• **Document section**
++++

Ethiopia – Going thirsty in Afar
My first field visit to Afar started with preparation the night before when I made sure to put a 2litre water bottle in the freezer.
It was as if I thought I would be able to bare one of the hottest places on earth (sometimes reaching up to 50 degree Celsius!) if only I had some icy water.
But by time we reached Metehara, located merely 200 kms away from Addis Ababa, Ethiopia’s capital, the heat was getting so strong that we needed to open the windows and my water had already completely melted and turned lukewarm. So much for best laid plans…
As we continued towards our final destination, Seifu (my communications colleague) explained that the wide area that we were passing by used to be full of life; with zebras, ostriches and long grasses stretching as far as the eye can see.
In fact, during Emperor Haile Selassie’s time this used to be a park. But now there is nothing here but short dry shrubs, water-thirsty land and the occasional piece of livestock watched over by children.

++++

• **Data**
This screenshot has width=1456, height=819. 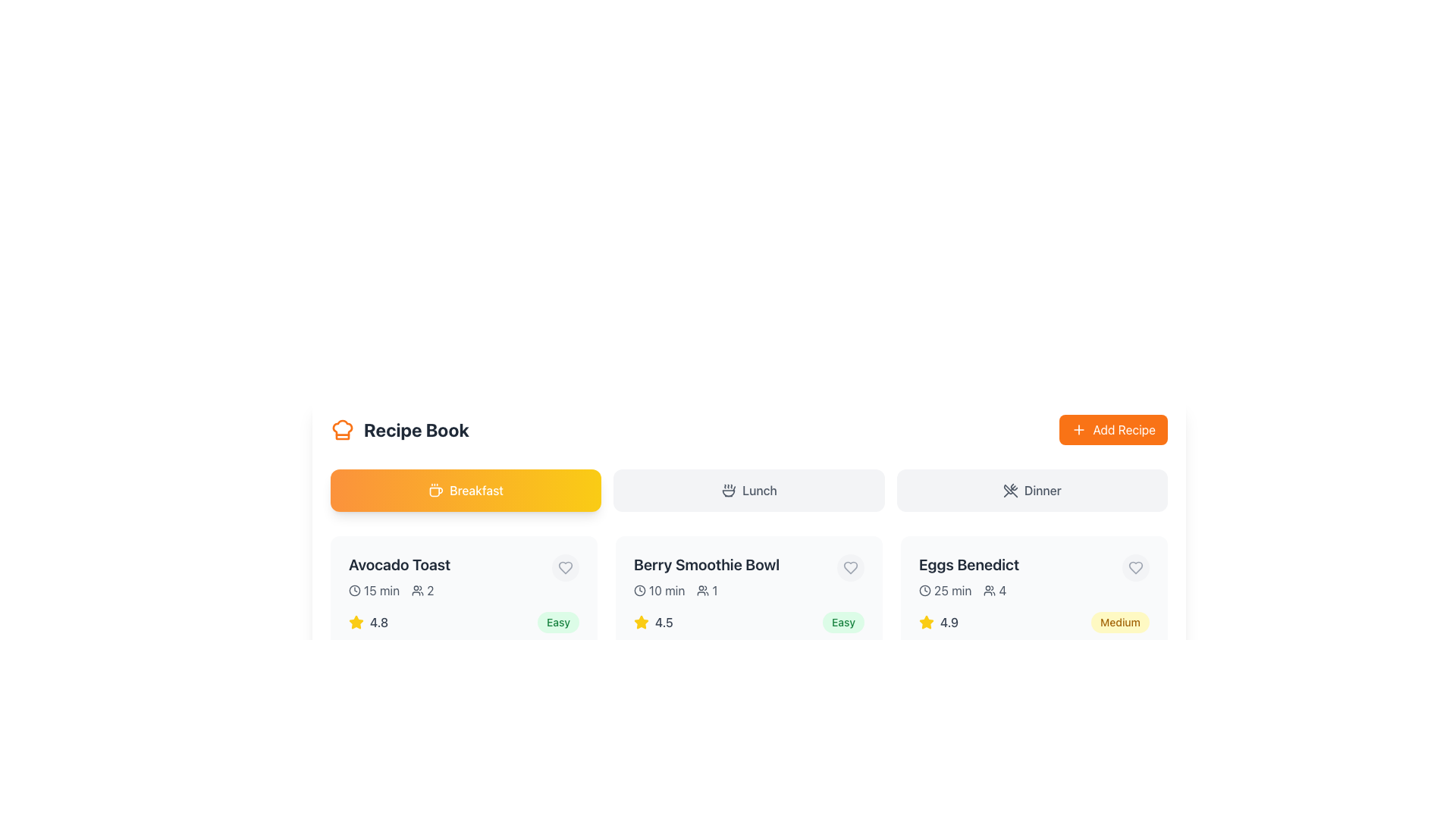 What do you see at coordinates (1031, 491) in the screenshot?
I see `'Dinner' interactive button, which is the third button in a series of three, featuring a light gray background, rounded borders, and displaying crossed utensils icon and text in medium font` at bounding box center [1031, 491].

++++

• **What you are asked to do**
Reproduce the account of the field visit to Afar word for word, from its title through its final sentence.

• **Task output**
Ethiopia – Going thirsty in Afar
My first field visit to Afar started with preparation the night before when I made sure to put a 2litre water bottle in the freezer.
It was as if I thought I would be able to bare one of the hottest places on earth (sometimes reaching up to 50 degree Celsius!) if only I had some icy water.
But by time we reached Metehara, located merely 200 kms away from Addis Ababa, Ethiopia’s capital, the heat was getting so strong that we needed to open the windows and my water had already completely melted and turned lukewarm. So much for best laid plans…
As we continued towards our final destination, Seifu (my communications colleague) explained that the wide area that we were passing by used to be full of life; with zebras, ostriches and long grasses stretching as far as the eye can see.
In fact, during Emperor Haile Selassie’s time this used to be a park. But now there is nothing here but short dry shrubs, water-thirsty land and the occasional piece of livestock watched over by children.